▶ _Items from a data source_
┄┄┄┄┄┄┄┄┄┄

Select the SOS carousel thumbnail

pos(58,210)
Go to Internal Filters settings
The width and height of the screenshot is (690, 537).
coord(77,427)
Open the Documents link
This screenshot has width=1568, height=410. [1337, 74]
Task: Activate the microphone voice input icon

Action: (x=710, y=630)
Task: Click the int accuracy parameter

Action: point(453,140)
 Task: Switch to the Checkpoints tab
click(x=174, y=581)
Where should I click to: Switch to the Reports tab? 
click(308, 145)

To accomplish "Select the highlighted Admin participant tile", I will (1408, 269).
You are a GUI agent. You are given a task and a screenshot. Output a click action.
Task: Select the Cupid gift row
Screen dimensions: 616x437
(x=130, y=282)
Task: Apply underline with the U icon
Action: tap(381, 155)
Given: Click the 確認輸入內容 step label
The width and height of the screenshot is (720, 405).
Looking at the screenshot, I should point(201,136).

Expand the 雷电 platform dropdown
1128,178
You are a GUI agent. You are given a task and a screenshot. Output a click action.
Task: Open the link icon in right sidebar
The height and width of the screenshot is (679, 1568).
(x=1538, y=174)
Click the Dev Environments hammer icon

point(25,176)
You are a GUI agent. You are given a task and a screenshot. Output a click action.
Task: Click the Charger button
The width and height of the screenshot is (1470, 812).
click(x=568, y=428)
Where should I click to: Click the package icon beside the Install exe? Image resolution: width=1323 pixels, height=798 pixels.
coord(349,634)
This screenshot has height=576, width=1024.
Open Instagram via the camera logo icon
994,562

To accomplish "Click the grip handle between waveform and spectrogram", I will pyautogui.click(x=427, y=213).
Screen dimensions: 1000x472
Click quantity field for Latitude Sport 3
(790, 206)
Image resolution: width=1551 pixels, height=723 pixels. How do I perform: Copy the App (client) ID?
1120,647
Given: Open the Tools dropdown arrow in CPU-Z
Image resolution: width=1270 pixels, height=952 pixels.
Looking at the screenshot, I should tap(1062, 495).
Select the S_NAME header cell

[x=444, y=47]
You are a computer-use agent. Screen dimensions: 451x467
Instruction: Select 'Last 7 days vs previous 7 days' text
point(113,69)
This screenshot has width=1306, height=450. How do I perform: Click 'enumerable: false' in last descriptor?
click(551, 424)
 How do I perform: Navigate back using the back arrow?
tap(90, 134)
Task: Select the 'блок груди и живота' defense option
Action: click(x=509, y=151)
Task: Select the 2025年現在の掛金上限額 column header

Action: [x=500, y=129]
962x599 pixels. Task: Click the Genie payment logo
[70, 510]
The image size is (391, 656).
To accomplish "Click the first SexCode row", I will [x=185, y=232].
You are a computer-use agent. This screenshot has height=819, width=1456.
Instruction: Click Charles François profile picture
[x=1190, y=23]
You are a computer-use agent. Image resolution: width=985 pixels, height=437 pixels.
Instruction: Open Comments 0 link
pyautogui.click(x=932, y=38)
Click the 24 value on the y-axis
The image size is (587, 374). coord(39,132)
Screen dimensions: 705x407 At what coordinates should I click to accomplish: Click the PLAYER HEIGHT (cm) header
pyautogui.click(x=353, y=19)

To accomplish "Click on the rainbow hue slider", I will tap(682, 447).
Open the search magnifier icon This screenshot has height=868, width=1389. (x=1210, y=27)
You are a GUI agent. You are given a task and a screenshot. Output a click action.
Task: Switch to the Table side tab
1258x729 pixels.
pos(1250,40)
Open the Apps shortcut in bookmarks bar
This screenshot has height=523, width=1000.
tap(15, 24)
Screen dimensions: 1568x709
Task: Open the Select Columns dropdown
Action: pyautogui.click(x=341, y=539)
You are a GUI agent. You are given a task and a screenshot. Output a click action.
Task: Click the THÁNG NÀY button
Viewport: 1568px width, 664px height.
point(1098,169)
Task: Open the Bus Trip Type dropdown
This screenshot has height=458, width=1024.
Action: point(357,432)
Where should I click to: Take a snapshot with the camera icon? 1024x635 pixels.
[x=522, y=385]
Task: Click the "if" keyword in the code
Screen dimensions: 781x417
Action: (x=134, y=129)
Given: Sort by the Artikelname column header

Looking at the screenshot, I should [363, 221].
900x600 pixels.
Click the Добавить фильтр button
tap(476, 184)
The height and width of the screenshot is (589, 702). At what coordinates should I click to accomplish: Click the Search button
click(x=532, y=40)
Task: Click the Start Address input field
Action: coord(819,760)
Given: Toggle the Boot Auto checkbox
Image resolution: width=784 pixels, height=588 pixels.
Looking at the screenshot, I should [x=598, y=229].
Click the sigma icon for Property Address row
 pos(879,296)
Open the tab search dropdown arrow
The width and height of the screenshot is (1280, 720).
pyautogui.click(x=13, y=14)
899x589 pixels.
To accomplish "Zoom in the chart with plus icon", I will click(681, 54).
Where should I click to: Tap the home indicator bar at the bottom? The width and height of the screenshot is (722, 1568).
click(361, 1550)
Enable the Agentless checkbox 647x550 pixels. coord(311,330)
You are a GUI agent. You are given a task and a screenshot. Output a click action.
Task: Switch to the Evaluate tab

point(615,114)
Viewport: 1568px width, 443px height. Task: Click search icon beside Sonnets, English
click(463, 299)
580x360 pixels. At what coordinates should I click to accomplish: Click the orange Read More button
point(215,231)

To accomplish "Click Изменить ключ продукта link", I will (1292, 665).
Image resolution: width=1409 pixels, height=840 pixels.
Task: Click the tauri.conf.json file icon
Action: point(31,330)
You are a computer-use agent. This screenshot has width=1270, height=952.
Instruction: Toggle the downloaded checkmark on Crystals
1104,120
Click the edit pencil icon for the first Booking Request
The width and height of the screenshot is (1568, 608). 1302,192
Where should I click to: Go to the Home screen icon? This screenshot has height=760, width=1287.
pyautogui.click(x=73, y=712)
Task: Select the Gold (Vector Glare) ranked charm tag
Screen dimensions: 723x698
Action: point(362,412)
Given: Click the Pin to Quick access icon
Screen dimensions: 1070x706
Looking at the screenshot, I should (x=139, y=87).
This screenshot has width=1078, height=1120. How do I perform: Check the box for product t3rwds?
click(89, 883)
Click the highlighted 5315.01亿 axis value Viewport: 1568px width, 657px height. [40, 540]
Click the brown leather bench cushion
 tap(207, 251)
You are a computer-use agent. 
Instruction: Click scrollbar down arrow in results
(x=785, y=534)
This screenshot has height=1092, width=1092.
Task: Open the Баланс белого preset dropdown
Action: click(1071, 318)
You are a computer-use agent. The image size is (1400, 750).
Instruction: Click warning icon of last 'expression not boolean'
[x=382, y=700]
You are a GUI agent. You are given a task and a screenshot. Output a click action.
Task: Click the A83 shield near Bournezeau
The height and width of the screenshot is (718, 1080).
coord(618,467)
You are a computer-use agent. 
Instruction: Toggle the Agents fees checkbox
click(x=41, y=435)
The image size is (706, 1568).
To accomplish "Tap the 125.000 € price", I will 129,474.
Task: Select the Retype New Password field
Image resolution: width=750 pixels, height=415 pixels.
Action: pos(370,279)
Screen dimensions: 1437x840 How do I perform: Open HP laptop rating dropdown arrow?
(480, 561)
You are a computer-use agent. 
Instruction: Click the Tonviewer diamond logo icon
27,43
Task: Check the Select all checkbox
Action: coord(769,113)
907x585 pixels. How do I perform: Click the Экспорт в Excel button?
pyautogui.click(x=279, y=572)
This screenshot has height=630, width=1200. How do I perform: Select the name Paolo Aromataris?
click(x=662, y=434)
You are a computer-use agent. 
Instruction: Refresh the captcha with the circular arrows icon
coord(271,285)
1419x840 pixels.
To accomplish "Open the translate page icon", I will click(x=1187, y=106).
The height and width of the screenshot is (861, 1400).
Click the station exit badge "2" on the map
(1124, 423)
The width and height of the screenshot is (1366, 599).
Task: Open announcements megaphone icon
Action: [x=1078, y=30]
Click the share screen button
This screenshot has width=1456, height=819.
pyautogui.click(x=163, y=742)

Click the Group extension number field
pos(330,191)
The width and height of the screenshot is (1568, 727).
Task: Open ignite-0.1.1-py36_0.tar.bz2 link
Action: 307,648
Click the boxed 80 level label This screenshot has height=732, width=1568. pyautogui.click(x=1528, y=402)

┄┄┄┄┄┄┄┄┄┄

▶ _Task description_
Copy out, word for word, every line from the one containing "Screen dimensions: 1437x840" down to the end of the items.

▶ _Exercise output_
Screen dimensions: 1437x840 How do I perform: Open HP laptop rating dropdown arrow?
(480, 561)
You are a computer-use agent. 
Instruction: Click the Tonviewer diamond logo icon
27,43
Task: Check the Select all checkbox
Action: coord(769,113)
907x585 pixels. How do I perform: Click the Экспорт в Excel button?
pyautogui.click(x=279, y=572)
This screenshot has height=630, width=1200. How do I perform: Select the name Paolo Aromataris?
click(x=662, y=434)
You are a computer-use agent. 
Instruction: Refresh the captcha with the circular arrows icon
coord(271,285)
1419x840 pixels.
To accomplish "Open the translate page icon", I will click(x=1187, y=106).
The height and width of the screenshot is (861, 1400).
Click the station exit badge "2" on the map
(1124, 423)
The width and height of the screenshot is (1366, 599).
Task: Open announcements megaphone icon
Action: [x=1078, y=30]
Click the share screen button
This screenshot has width=1456, height=819.
pyautogui.click(x=163, y=742)

Click the Group extension number field
pos(330,191)
The width and height of the screenshot is (1568, 727).
Task: Open ignite-0.1.1-py36_0.tar.bz2 link
Action: 307,648
Click the boxed 80 level label This screenshot has height=732, width=1568. pyautogui.click(x=1528, y=402)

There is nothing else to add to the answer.